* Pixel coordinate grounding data
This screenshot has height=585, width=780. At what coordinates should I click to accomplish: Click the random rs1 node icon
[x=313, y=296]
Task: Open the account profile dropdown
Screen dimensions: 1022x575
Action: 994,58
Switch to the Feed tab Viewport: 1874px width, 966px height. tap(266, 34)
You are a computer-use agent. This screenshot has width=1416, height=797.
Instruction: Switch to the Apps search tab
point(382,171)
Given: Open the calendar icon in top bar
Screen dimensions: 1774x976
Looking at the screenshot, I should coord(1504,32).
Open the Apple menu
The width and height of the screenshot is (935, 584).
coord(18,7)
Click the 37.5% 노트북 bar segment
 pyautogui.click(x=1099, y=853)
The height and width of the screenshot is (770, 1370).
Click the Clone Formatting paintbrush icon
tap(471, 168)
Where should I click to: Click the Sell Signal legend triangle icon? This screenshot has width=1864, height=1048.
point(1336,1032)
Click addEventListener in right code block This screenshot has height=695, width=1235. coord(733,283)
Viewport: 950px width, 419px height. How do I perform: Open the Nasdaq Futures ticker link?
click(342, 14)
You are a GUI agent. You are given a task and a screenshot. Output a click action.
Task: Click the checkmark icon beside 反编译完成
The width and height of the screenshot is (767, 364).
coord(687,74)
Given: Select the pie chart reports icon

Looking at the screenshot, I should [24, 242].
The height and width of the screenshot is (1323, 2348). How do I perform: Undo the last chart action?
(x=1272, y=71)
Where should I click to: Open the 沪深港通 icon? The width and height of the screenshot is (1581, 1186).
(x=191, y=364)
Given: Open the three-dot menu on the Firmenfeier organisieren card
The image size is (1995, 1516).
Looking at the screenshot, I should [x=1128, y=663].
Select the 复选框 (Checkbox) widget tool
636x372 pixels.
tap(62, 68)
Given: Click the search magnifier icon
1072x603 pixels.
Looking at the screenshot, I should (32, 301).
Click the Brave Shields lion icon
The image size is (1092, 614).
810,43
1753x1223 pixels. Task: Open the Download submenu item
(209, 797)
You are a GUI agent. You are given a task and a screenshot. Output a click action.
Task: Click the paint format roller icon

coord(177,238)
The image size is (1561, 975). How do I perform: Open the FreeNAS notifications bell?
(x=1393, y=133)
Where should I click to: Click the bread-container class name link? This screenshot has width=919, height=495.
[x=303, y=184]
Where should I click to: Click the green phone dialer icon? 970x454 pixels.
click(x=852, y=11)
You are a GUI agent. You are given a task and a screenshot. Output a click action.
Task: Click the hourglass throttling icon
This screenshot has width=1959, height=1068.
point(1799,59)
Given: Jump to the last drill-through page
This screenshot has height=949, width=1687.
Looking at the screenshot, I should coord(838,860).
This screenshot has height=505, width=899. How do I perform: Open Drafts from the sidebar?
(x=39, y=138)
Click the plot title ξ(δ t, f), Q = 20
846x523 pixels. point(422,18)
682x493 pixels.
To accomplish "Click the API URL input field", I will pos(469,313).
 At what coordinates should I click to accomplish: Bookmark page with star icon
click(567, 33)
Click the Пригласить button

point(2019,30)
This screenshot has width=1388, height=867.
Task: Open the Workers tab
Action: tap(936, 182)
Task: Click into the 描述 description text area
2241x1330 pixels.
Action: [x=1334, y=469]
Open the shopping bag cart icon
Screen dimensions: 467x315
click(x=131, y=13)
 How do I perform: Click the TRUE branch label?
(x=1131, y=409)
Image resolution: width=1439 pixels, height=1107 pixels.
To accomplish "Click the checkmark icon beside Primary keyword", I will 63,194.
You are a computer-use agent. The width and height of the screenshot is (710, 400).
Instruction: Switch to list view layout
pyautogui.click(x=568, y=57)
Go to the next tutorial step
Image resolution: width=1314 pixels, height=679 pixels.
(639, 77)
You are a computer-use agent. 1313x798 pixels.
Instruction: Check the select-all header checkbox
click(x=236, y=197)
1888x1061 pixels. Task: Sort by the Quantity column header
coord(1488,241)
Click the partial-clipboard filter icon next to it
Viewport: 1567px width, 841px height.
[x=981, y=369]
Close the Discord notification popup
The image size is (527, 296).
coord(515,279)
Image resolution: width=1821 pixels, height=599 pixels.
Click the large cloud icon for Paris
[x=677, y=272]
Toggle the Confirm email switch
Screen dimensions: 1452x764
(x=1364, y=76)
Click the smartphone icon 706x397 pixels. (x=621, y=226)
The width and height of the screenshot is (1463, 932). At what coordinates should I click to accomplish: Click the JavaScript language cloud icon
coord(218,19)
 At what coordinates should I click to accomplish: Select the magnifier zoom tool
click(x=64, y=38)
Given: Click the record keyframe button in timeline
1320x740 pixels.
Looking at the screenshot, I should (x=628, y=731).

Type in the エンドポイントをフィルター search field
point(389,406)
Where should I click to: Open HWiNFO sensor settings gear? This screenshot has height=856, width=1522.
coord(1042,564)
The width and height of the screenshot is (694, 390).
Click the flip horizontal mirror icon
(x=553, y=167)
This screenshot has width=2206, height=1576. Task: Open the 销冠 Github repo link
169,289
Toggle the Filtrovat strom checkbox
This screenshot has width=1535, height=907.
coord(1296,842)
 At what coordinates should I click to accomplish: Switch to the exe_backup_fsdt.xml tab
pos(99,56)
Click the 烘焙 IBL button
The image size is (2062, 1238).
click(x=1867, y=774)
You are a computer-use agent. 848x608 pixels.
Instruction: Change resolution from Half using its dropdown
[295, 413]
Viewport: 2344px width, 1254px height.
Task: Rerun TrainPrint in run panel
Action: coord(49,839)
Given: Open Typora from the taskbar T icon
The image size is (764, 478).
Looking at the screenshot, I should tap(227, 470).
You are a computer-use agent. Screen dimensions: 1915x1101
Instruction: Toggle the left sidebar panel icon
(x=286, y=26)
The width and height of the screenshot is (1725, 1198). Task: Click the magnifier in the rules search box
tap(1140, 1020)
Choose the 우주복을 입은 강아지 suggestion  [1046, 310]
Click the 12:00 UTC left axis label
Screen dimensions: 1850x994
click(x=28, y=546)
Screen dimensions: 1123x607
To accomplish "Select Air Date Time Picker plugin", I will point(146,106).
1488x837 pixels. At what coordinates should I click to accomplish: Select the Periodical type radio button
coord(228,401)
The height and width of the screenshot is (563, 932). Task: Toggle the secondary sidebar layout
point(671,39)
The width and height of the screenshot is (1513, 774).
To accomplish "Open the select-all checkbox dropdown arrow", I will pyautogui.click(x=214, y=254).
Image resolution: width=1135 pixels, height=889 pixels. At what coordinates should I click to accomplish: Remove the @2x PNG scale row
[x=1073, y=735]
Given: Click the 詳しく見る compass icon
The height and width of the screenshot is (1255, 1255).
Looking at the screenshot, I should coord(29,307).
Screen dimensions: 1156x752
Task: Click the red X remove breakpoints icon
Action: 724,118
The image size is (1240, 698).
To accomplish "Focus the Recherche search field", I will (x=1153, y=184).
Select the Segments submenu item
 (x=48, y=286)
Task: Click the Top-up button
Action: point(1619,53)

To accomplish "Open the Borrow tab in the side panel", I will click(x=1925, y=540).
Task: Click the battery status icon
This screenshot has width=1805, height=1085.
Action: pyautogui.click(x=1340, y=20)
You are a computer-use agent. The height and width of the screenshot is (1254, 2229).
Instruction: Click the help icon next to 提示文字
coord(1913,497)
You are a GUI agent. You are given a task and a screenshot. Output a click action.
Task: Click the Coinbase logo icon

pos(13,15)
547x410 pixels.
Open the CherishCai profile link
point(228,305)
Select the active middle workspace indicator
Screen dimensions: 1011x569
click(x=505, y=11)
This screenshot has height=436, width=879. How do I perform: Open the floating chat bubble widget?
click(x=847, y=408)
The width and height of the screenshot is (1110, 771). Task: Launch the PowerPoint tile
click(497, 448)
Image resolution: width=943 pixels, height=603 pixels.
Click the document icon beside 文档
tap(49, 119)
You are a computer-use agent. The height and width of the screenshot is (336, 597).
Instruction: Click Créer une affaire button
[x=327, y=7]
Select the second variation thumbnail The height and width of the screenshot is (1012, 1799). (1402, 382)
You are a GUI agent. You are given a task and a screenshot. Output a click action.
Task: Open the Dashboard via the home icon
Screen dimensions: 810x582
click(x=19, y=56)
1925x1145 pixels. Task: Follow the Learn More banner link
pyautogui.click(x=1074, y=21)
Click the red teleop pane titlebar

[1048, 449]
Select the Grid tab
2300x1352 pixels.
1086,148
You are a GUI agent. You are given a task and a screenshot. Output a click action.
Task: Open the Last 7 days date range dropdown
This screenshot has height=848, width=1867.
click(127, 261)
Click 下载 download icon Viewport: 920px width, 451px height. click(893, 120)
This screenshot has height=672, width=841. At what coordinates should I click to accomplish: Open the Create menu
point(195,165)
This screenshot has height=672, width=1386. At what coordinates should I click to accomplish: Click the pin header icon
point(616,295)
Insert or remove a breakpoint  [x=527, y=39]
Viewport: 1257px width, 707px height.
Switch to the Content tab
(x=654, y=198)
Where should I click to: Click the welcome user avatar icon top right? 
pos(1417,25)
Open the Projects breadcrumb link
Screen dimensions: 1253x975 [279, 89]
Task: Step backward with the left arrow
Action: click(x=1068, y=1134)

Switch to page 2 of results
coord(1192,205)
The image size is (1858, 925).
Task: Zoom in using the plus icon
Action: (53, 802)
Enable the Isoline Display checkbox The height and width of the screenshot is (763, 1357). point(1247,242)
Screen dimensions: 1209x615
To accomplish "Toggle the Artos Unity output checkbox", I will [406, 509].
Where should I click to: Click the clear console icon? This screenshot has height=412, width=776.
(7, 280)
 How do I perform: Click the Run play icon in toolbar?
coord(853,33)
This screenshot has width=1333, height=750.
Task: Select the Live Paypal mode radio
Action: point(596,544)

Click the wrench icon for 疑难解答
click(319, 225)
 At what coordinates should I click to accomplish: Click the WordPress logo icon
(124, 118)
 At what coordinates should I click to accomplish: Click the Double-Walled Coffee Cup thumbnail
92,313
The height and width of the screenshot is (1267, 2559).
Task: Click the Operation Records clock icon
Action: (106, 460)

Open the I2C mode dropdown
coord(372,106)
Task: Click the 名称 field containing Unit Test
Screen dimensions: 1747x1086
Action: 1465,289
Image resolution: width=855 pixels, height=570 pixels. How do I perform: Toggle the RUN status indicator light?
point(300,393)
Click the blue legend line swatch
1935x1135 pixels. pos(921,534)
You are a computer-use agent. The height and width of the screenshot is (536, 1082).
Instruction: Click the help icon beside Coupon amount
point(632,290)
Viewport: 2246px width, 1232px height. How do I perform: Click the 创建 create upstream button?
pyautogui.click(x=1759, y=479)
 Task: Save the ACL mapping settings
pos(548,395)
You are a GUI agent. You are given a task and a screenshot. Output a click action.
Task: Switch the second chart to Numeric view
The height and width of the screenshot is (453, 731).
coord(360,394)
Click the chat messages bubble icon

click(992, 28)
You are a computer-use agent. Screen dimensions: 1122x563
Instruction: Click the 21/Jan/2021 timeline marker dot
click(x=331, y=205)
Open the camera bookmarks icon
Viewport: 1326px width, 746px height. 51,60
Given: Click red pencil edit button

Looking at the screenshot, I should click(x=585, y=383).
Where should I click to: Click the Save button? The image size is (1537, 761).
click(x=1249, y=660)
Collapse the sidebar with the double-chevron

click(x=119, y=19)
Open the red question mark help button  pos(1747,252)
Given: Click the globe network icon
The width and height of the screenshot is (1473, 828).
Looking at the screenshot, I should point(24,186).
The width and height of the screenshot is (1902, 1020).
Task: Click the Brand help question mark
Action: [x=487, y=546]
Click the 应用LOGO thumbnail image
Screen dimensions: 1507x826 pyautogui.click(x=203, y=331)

* EXERCISE OBJECTIVE
Please restate the records word for word. Go from the first line to the line with "Click addEventListener in" and include both.

* EXERCISE ANSWER
This screenshot has height=585, width=780. At what coordinates should I click to accomplish: Click the random rs1 node icon
[x=313, y=296]
Task: Open the account profile dropdown
Screen dimensions: 1022x575
Action: 994,58
Switch to the Feed tab Viewport: 1874px width, 966px height. tap(266, 34)
You are a computer-use agent. This screenshot has width=1416, height=797.
Instruction: Switch to the Apps search tab
point(382,171)
Given: Open the calendar icon in top bar
Screen dimensions: 1774x976
Looking at the screenshot, I should coord(1504,32).
Open the Apple menu
The width and height of the screenshot is (935, 584).
coord(18,7)
Click the 37.5% 노트북 bar segment
 pyautogui.click(x=1099, y=853)
The height and width of the screenshot is (770, 1370).
Click the Clone Formatting paintbrush icon
tap(471, 168)
Where should I click to: Click the Sell Signal legend triangle icon? This screenshot has width=1864, height=1048.
point(1336,1032)
Click addEventListener in right code block This screenshot has height=695, width=1235. coord(733,283)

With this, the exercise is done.